From a medical perspective, raising puppies requires a tremendous amount of research, primarily to avoid passing on or worsening genetic disorders that be stronger in some bloodlines than in others, said both Heide and Humphreys, who also breeds Irish Wolfhounds.
“They really have to be students of the breed and know the ins and outs of everything that’s in that breed,” said Heide.
He chose to start breeding with a goal of improving the health and longevity of the Irish Wolfhound, which has an average life expectancy of only 6.5 years. Heide says he knows of lines that have longer lives and he hopes to work up that trait.
“I’ve had my heartbreak with a few dogs that died early from heart disease. I’m trying to breed for health and longevity. That’s my primary goal.”
Breeding dogs is a tremendous time commitment, especially when the puppies are about to be born and in the eight to 10 weeks afterward, said Humphreys.

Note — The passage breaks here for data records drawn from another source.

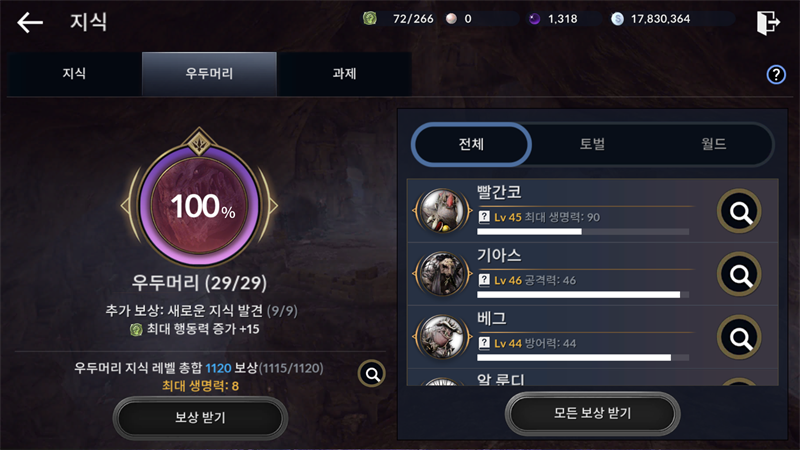Switch to the 과제 tab
Screen dimensions: 800x450
[344, 73]
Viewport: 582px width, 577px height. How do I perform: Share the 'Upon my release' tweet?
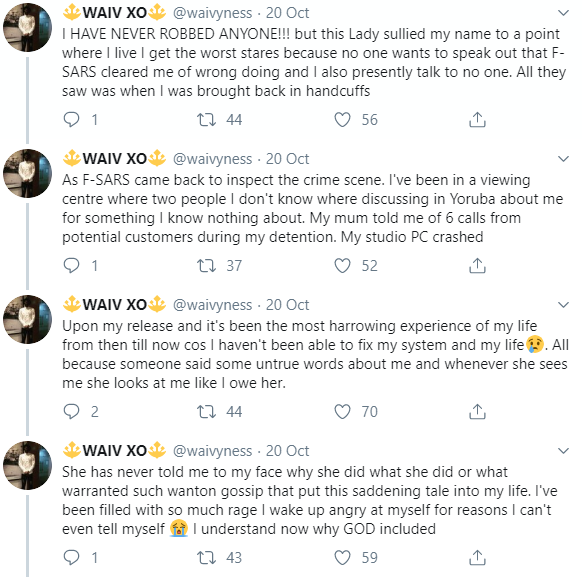click(477, 412)
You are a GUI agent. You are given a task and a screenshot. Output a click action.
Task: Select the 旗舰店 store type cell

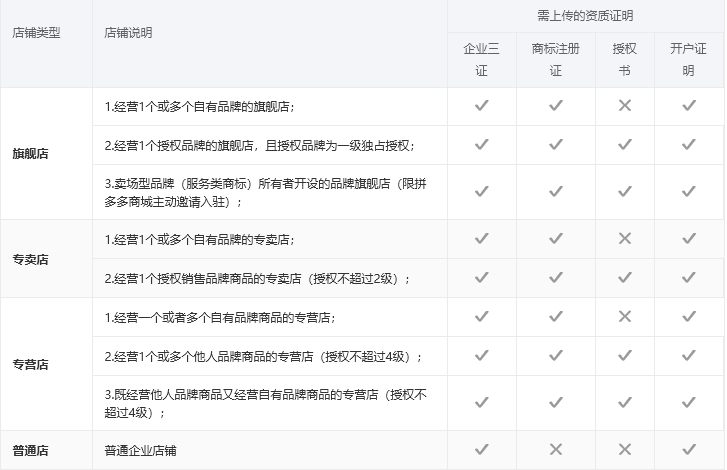[x=31, y=154]
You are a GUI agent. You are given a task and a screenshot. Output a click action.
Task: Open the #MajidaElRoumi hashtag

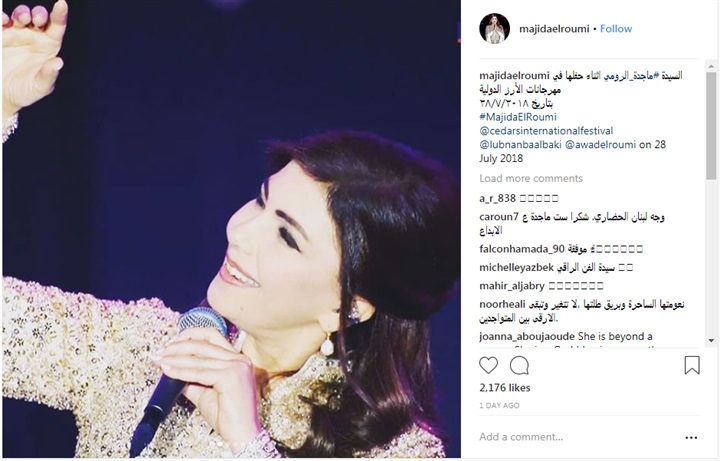[x=518, y=117]
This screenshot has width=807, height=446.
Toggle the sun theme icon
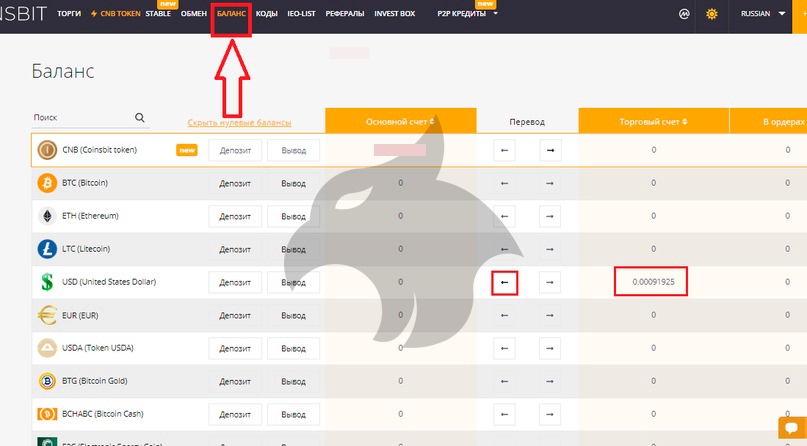[x=712, y=15]
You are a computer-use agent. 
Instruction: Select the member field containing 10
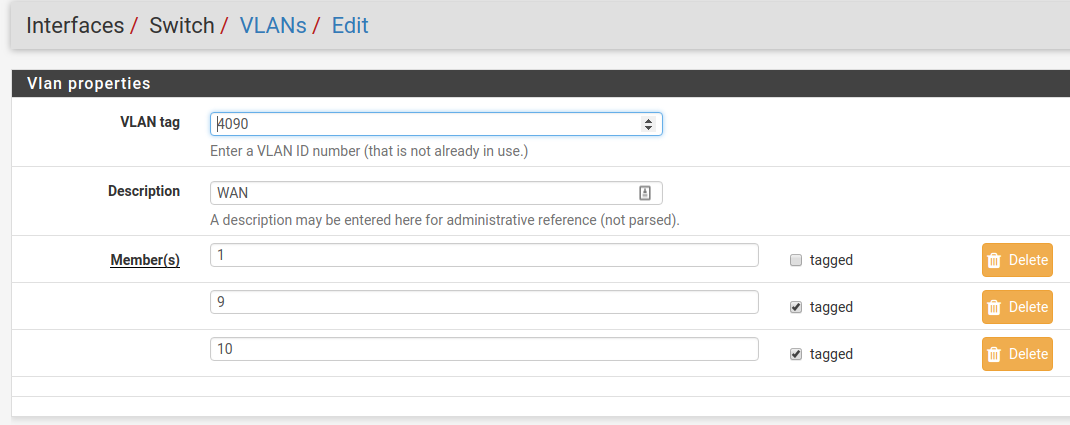point(484,349)
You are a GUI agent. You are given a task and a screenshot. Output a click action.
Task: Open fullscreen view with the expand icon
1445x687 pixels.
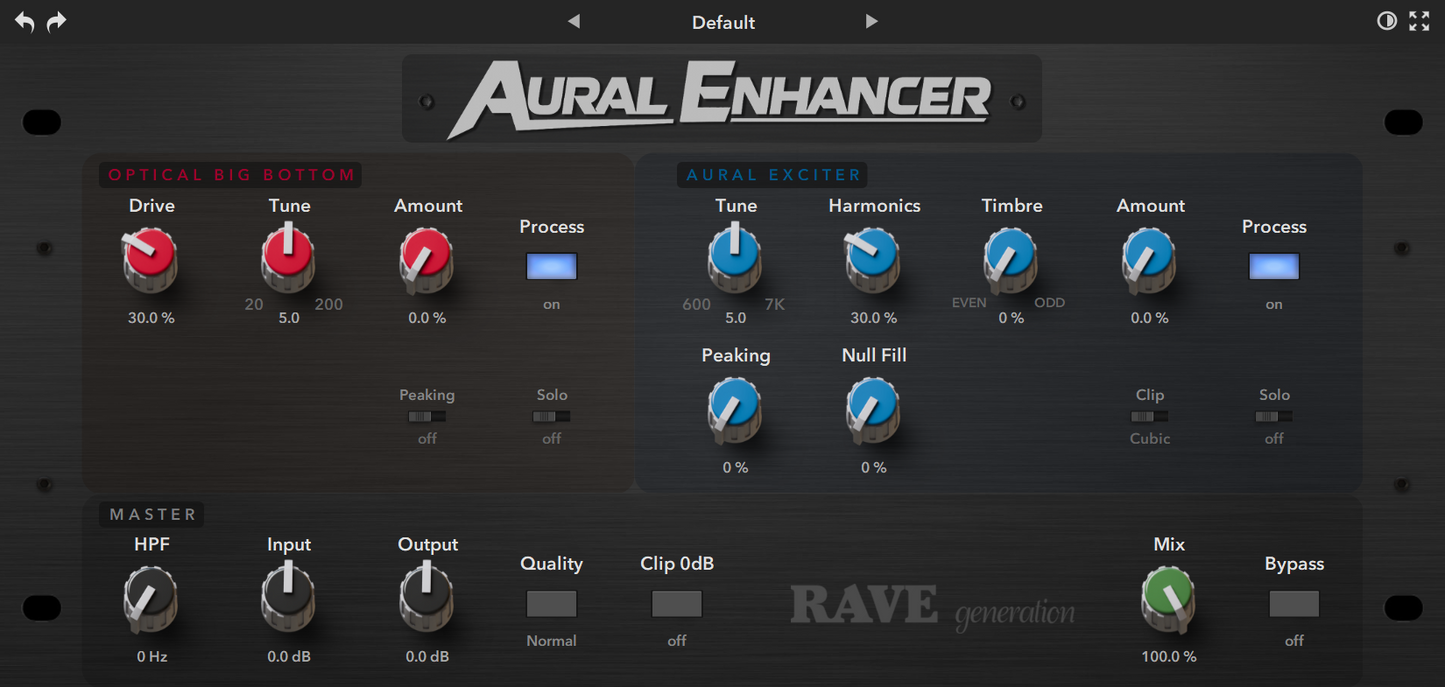[1419, 20]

The breeder must have a good understanding of the differences between a healthy birth and any abnormalities that may arise, and must be willing to spend 24 hours a day with the mom and her new puppies for the first seven days after they’re born, she said. After that, it is possible to take a few breaks, but the vigil continues and a new workload crops up when the puppies are to be weaned.
“It’s a lot of sleepless nights, it’s a lot of worry and it’s a lot of expense, if you’re doing it properly,” said Bergeron, gently restraining a bright-eyed corgi puppy that she bred and was showing on behalf of its new owner.
Too many people have discovered corgis in recent years, largely because of the movie, The Queen, said Bergeron.
As with other movies where a particular breed is featured, the stocky little cattle dogs suddenly become popular and puppy mills and backyard breeders started putting them out as quickly as they could. Far too many of those puppies end up in shelters because buyers find the dogs don’t match their lifestyles and the sellers won’t take them back, said Bergeron.
Responsible breeders screen potential buyers very carefully and are always willing to take the dog back if needed, said Humphreys. She and Bergeron both have waiting lists of buyers for the puppies their dogs will produce.
All three breeders bridle at the trend toward crossing one breed with another to create what is known as the designer dog. The trend started with the creation of the Labra-doodle, a crossbreed that had some of the desirable traits of the golden retriever along with the hypo-allergenic coat of the poodle. The original creator of the cross now says he regrets ever getting it started, said Humphreys.
The biggest problem with crossbreeding, she said, is that it can actually worsen genetic disorders that purebred breeders have tried to correct. Alongside that, responsible b breeders cannot ethically support the willy-nilly crossing of various breeds just to see what will happen.
When people purchase purebred dogs from Canadian Kennel Club breeders, they get the full genetic history of the animals and the benefit of knowing that the breeders have staked their reputation on producing the healthiest possible dogs, said all three.
People who want to take that step and start a breeding program of their own should consider whether or not they have the time, money and passion for the animals they will raise, they said.
Bergeron said she has been breeding corgis for 32 years — because she loves them.